WHAT IS BEING ASKED
Please edit the listing lines from the line holding "The image size is (964, 853)." through the line holding "Action: [393, 311]", inclusive, changing "Astronomy" to "Geography" and leaving everything else as it is. Return only those lines.

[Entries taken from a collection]
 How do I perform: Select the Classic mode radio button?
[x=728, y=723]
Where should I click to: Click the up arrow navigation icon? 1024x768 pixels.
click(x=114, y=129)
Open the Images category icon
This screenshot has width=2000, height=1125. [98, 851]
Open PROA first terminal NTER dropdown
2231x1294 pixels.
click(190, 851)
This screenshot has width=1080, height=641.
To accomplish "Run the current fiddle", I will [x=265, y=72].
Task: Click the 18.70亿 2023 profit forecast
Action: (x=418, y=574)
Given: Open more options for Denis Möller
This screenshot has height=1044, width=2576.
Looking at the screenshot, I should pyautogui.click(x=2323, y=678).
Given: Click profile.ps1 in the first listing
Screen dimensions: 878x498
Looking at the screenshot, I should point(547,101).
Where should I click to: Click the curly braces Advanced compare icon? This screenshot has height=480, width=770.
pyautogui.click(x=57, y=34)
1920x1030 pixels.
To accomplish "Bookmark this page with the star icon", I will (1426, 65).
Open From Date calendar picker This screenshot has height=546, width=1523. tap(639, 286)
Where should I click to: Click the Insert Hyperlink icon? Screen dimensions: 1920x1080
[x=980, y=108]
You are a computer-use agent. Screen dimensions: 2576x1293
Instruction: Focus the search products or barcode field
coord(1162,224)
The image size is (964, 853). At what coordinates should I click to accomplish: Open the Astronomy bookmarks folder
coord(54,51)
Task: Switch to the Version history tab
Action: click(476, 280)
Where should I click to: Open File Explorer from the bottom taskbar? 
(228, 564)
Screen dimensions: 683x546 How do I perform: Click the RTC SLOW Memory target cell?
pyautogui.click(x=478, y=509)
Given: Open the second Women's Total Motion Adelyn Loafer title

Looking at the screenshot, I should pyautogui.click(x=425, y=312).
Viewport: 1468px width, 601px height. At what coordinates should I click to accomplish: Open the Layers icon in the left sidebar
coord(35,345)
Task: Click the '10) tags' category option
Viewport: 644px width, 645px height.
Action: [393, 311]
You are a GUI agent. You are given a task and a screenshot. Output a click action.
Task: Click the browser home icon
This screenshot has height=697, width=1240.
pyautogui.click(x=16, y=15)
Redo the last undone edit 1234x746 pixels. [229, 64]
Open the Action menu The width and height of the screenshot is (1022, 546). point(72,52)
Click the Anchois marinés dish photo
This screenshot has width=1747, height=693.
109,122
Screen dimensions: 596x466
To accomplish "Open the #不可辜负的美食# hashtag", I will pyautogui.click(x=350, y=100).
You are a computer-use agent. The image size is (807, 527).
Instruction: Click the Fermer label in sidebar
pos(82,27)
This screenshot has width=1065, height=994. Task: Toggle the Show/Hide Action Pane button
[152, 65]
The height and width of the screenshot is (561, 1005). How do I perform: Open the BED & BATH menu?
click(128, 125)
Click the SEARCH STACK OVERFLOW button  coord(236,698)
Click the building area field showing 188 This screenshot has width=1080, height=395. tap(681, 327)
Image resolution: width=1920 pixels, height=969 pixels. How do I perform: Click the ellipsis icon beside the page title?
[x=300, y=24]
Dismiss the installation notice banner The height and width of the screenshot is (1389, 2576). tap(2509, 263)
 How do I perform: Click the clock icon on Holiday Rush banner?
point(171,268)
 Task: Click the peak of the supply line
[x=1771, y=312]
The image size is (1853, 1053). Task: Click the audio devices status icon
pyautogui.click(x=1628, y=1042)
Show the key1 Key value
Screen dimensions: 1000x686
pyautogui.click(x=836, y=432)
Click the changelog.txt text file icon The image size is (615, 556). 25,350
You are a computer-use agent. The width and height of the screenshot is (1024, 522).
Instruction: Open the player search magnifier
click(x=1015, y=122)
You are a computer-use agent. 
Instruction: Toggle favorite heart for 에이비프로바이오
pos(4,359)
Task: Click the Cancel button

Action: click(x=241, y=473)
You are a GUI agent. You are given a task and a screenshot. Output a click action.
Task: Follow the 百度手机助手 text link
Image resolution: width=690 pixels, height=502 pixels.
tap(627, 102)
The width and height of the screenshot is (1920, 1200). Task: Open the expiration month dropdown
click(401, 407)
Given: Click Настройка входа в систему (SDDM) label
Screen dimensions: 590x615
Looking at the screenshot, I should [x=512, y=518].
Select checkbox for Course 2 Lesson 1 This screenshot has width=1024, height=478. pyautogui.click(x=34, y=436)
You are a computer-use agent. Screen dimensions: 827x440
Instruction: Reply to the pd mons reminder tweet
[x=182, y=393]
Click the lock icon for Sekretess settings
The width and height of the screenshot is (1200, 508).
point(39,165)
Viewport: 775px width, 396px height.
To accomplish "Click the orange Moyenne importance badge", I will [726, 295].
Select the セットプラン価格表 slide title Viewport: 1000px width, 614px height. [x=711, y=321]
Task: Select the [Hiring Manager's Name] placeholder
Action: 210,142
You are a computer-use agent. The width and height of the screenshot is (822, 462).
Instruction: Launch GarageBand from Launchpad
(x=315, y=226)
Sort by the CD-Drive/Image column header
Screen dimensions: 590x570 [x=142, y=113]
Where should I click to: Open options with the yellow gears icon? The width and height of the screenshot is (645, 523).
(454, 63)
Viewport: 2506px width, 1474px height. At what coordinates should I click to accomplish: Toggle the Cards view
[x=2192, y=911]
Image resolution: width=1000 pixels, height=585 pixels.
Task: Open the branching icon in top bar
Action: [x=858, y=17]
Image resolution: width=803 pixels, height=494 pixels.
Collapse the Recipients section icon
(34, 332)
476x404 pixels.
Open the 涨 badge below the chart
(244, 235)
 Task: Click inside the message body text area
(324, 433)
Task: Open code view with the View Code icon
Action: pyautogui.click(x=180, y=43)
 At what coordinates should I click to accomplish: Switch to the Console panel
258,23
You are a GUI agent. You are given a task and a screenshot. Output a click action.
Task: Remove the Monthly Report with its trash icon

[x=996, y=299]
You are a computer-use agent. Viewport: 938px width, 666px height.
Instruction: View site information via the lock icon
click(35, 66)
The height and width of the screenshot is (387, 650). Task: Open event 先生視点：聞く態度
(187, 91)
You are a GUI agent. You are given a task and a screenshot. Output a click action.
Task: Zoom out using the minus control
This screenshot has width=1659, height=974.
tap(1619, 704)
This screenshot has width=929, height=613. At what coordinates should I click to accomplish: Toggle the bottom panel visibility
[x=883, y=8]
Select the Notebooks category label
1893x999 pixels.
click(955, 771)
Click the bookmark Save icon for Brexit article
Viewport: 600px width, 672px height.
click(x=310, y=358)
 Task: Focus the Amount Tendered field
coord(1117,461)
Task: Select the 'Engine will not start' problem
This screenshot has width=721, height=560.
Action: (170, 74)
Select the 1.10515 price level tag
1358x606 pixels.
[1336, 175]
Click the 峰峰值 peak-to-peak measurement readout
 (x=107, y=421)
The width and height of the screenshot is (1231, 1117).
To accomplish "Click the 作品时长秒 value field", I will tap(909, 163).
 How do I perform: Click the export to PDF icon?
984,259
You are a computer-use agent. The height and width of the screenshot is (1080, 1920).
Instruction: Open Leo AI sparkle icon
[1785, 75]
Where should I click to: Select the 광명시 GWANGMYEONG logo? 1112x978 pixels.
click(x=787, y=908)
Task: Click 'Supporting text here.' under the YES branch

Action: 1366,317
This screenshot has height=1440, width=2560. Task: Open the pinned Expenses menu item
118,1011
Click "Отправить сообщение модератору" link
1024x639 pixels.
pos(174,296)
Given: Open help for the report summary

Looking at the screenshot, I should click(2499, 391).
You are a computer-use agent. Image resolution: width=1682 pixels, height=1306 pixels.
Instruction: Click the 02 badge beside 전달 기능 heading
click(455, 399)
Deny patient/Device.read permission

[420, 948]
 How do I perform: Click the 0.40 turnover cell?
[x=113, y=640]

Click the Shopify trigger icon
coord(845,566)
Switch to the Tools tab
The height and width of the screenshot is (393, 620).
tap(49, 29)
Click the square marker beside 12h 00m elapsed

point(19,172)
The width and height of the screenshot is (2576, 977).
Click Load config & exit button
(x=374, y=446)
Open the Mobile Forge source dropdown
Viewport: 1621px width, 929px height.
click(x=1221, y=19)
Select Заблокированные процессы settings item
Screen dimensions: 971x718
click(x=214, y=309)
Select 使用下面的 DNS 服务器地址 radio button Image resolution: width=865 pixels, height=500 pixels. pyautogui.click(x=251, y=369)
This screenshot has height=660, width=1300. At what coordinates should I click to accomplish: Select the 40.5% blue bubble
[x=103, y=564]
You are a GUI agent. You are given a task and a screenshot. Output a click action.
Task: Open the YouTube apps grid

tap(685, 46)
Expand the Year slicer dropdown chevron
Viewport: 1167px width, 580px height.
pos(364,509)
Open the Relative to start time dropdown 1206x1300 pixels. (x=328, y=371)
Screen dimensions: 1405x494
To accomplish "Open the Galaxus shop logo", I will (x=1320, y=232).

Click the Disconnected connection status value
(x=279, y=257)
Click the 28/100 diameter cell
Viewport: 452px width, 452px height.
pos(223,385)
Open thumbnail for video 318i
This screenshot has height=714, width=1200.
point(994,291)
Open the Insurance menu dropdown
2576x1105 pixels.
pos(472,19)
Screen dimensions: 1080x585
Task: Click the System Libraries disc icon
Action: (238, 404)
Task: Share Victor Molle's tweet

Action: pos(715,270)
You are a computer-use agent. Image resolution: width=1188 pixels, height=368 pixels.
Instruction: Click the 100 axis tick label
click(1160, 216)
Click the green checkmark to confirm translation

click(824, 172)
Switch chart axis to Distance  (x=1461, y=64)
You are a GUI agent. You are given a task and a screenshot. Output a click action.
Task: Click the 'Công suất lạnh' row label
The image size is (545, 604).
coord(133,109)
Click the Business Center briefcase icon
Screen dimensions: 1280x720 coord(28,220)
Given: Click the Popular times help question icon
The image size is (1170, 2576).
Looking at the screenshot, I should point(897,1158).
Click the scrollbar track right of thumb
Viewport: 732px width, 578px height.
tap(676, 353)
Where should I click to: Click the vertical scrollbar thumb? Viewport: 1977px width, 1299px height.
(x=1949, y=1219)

RESPONSE TO THE EXERCISE
The image size is (964, 853). At what coordinates should I click to accomplish: Open the Geography bookmarks folder
coord(54,51)
Task: Switch to the Version history tab
Action: click(476, 280)
Where should I click to: Open File Explorer from the bottom taskbar? 
(228, 564)
Screen dimensions: 683x546 How do I perform: Click the RTC SLOW Memory target cell?
pyautogui.click(x=478, y=509)
Given: Open the second Women's Total Motion Adelyn Loafer title

Looking at the screenshot, I should pyautogui.click(x=425, y=312).
Viewport: 1468px width, 601px height. At what coordinates should I click to accomplish: Open the Layers icon in the left sidebar
coord(35,345)
Task: Click the '10) tags' category option
Viewport: 644px width, 645px height.
Action: [393, 311]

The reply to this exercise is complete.